Leaving the Light On
My mom turned 90 this year. Her story is a fascinating one but the journey was not easy. Born in 1927, she is a product of the Great Depression and grew up in rural Pennsylvania with limited means. She was in high school during World War II, and married my dad, a combat wounded veteran, soon after the war. Despite being gifted with an unusually beautiful soprano voice, she gave up the dream of a career in opera and the opportunity to study at a prestigious conservatory in order for my Dad to go to college on the GI Bill. Soon thereafter she moved back home with her new husband to take over her parent’s farm, where life continued to be hard and at times thoroughly heartbreaking. She had 6 kids and tragically lost my sister to childhood cancer at age 6.
There is no one I respect more in the world than Mom. I don’t really like to challenge or argue with her because of the respect I have for her, but we are the embodiment of the differences between the Greatest Generation and the Baby Boomer generation.
I was her youngest child, born at the tail end of the Boomer generation. While my mom was preaching about self-sacrifice and duty and the value of hard work, I was listening but plotting a different course. I felt it was my right to seek what I wanted in life, not sacrifice everything in order to be a good wife and mom. I felt that what I wanted was important. Freedom was the thing. Fun. What was wrong with being self-indulgent if you earned it and hurt no one else in your pursuit of this?
Yes, I loved and admired my mom, but the generation gap was wide. I got out of that small town as soon as possible, and left to “find myself.” Isn’t that such a Boomer term?
Now many years later, things turned out alright. In the attempt to find myself, I had a blast, got my education, and traveled the world. I became a mother myself. Now I’m an empty nester, so I have much more time to spend with my mom and participate in her care. I consider myself lucky for the opportunity. I guess all those things she taught me weren’t lost after all.
I find it amusing that in my 50s, the generation gap still divides. The philosophical differences over the notion of self-sacrifice vs. self-indulgence are subtly played out in a minor but distinct bone of contention between my mom and I. It involves leaving the light on.
I love lights. My house is full of candles and sparkly string lights and strategically placed nightlights to keep the ghosts at bay. Light creates a mood that makes me feel a certain way—my lights are much more than a practical necessity.
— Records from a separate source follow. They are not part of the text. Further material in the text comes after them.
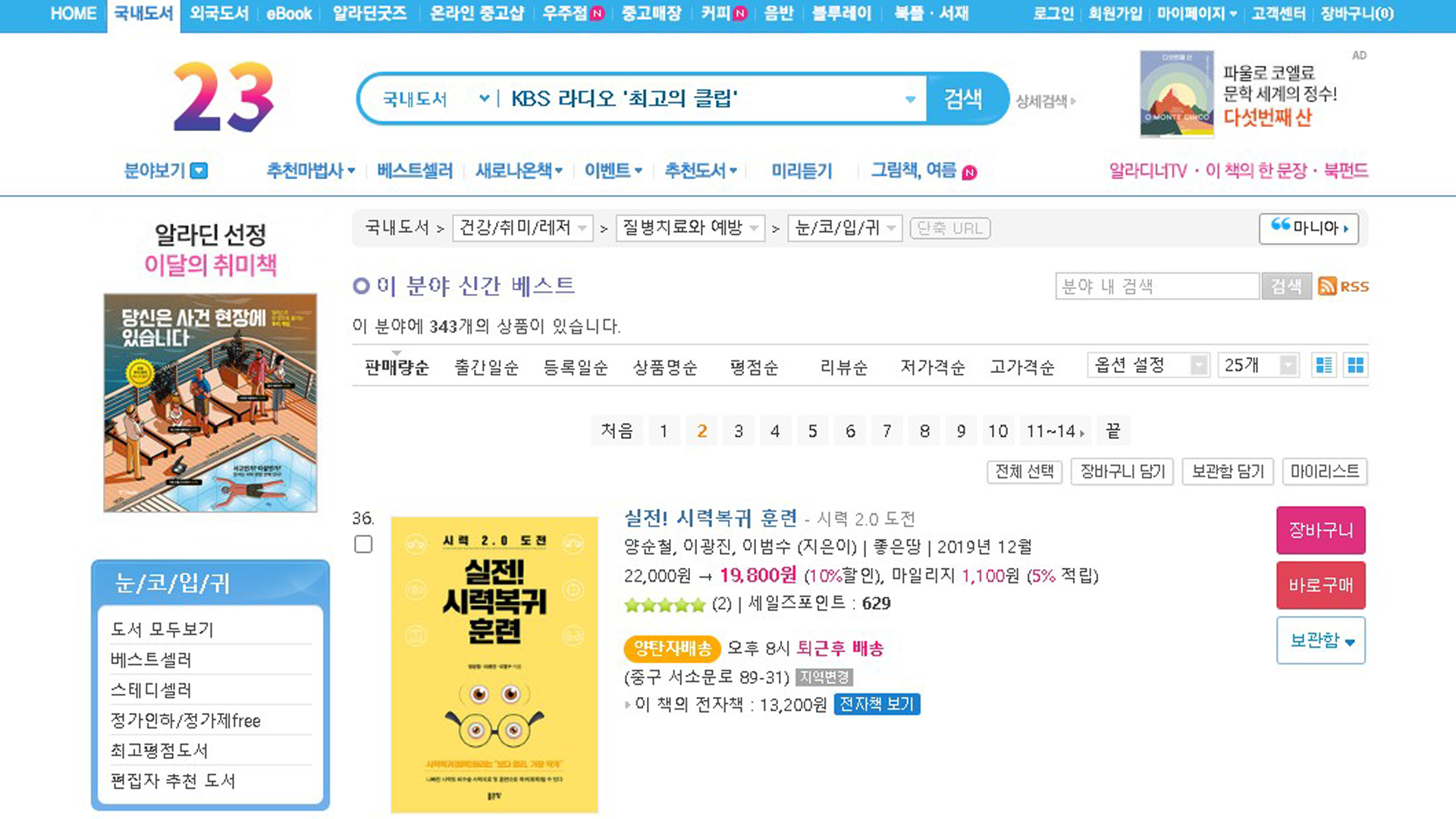Go to page 3 of results
This screenshot has width=1456, height=819.
739,431
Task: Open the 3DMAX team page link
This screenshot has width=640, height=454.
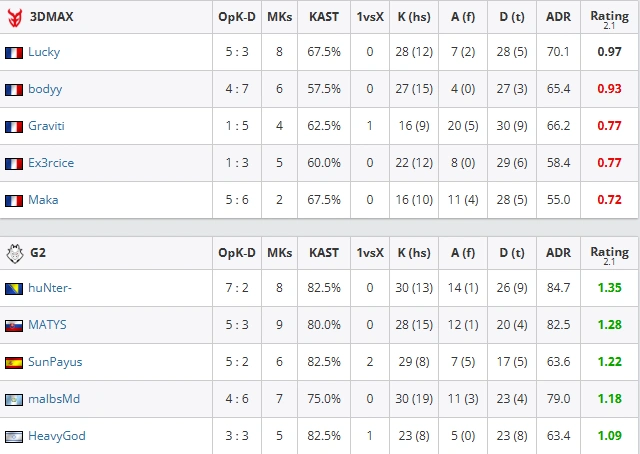Action: point(51,17)
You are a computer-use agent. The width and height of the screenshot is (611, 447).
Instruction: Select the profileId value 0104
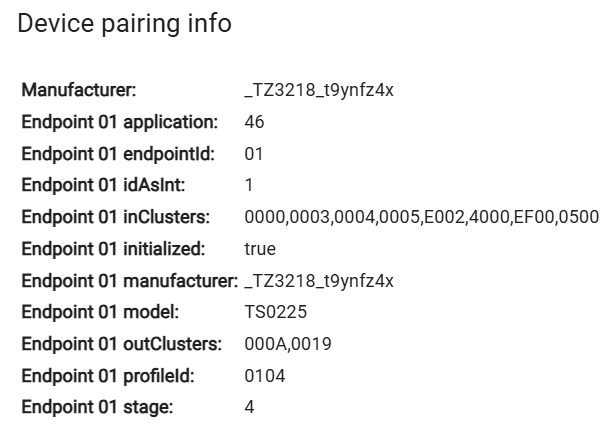coord(264,376)
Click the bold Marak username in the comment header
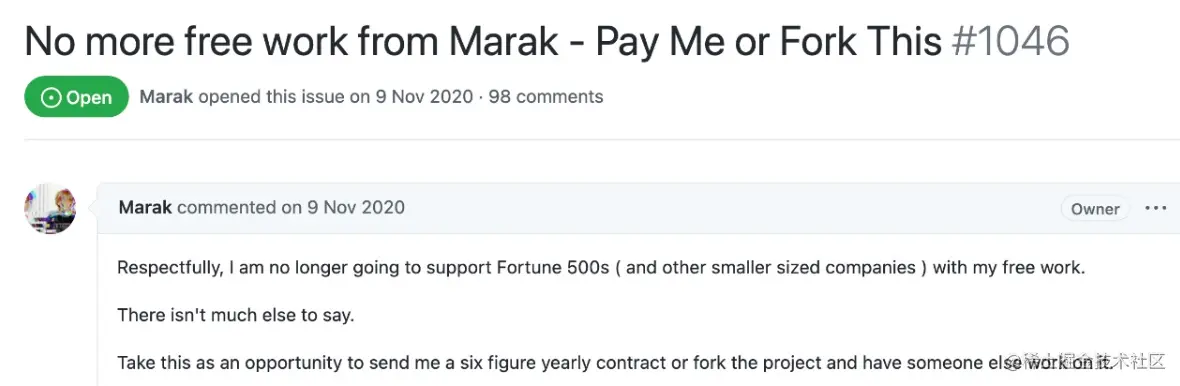Viewport: 1180px width, 386px height. (x=145, y=207)

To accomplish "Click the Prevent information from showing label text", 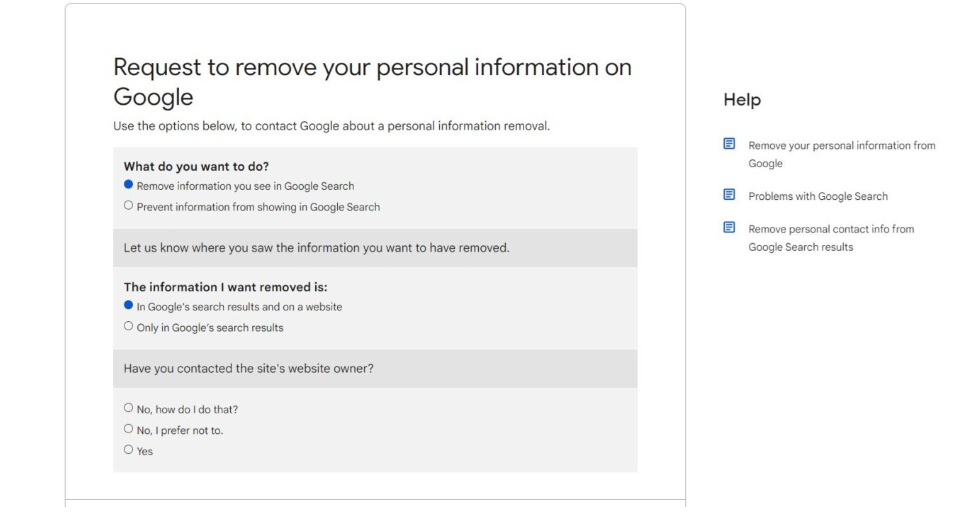I will coord(258,207).
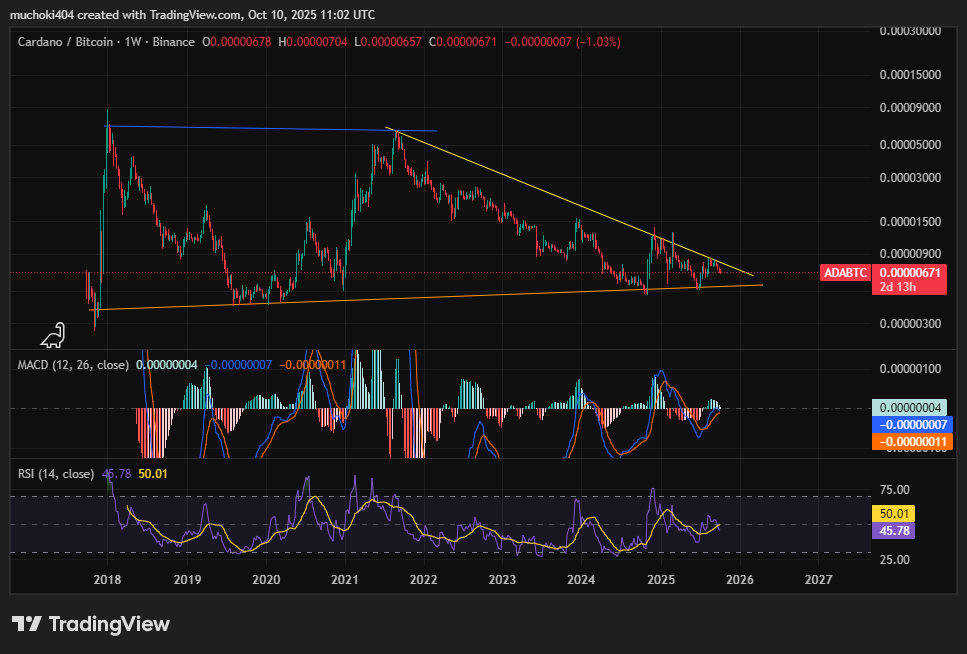Click the TradingView logo at bottom left
967x654 pixels.
point(91,624)
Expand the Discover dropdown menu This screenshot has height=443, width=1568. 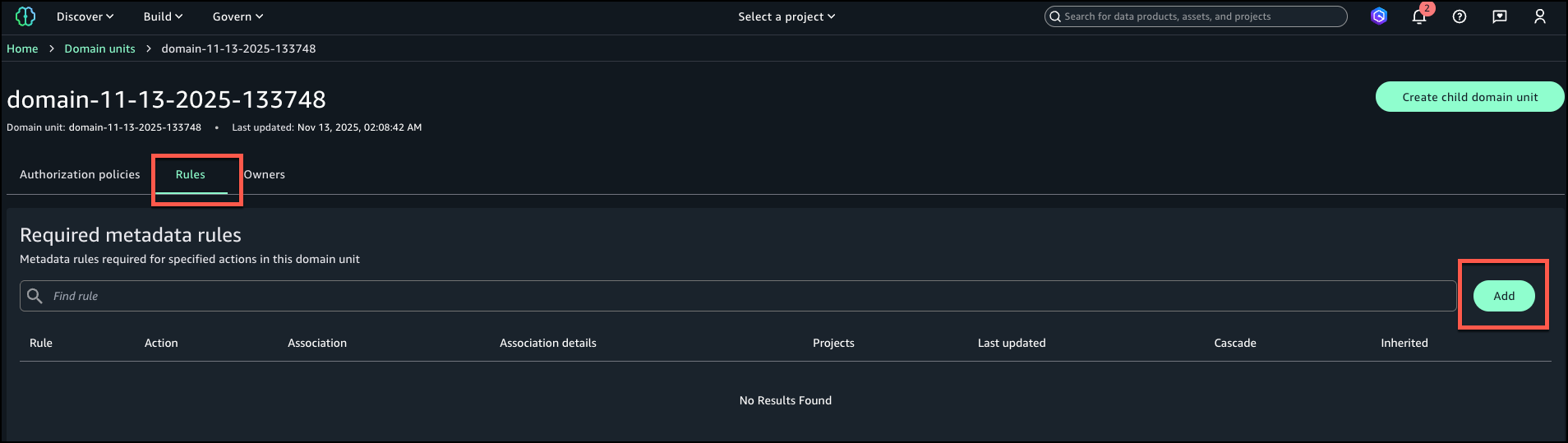click(85, 16)
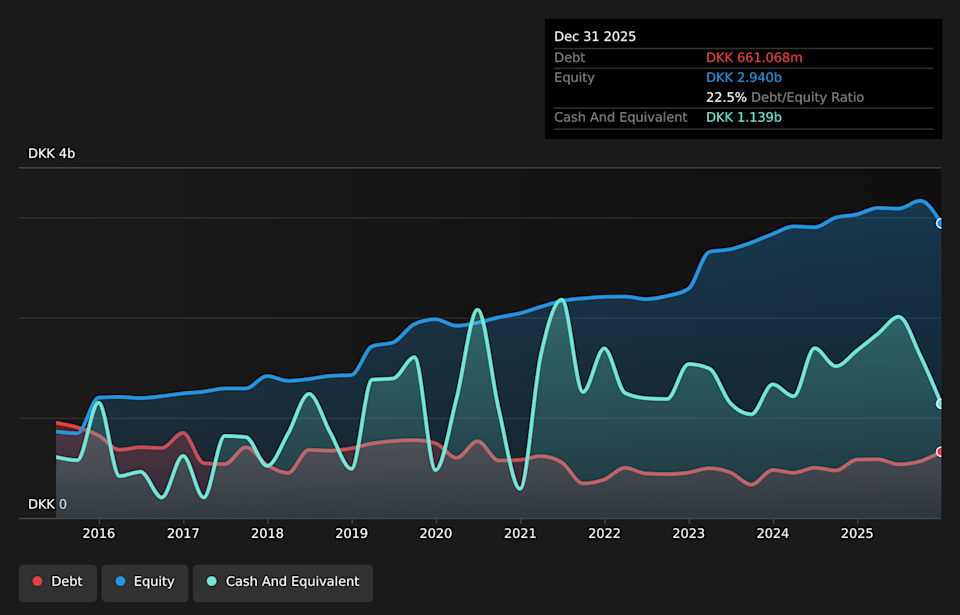This screenshot has width=960, height=615.
Task: Click the DKK 4b y-axis label
Action: tap(51, 154)
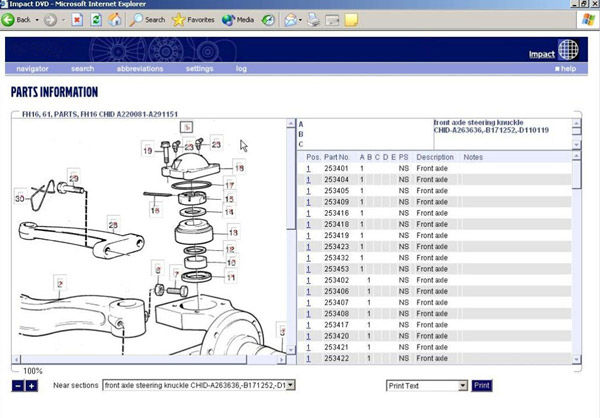600x418 pixels.
Task: Open the IE Search toolbar button
Action: pos(147,19)
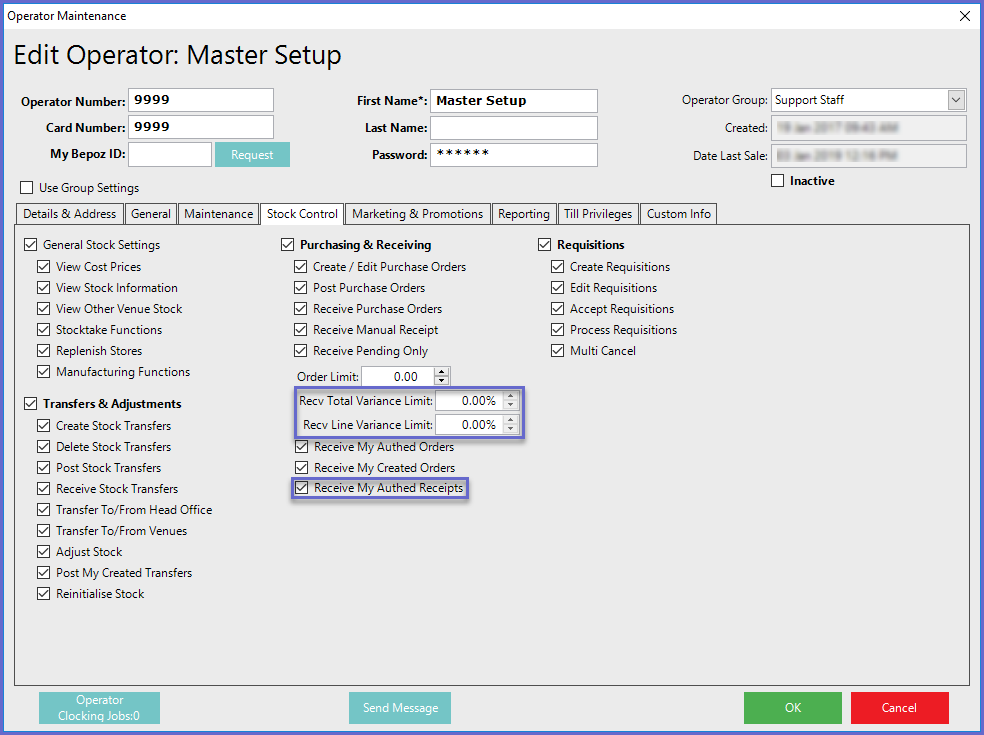
Task: Select the Details & Address tab
Action: pyautogui.click(x=70, y=214)
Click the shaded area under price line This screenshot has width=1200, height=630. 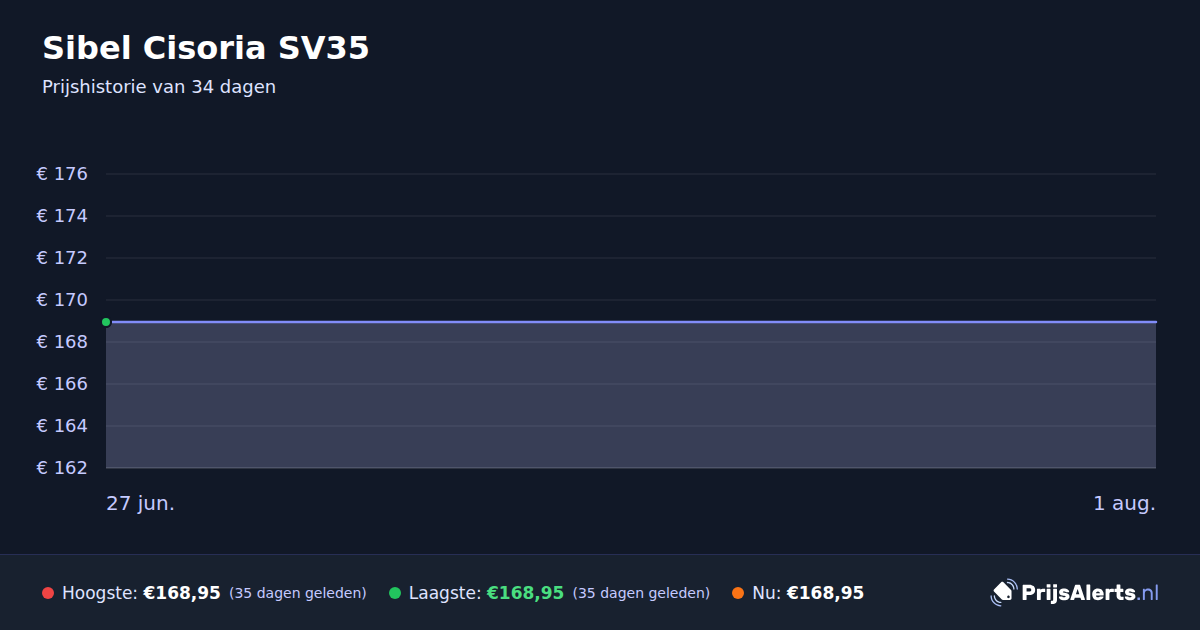(631, 395)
My mom has a problem with this extravagance. When she comes to visit, she asks me to turn off each light in the house except the room we are settled in. There is one very small lamp I always insist upon leaving on because I like its soft and pleasant glow, and she always politely but firmly mentions the fact that there is no need to waste electricity. So while some cohabitants have thermostat wars, Mom and I have light skirmishes.
And so it goes. The thing is, despite your disapproval Mom, I’m going to leave that light on. It’s helping me, you know, find myself.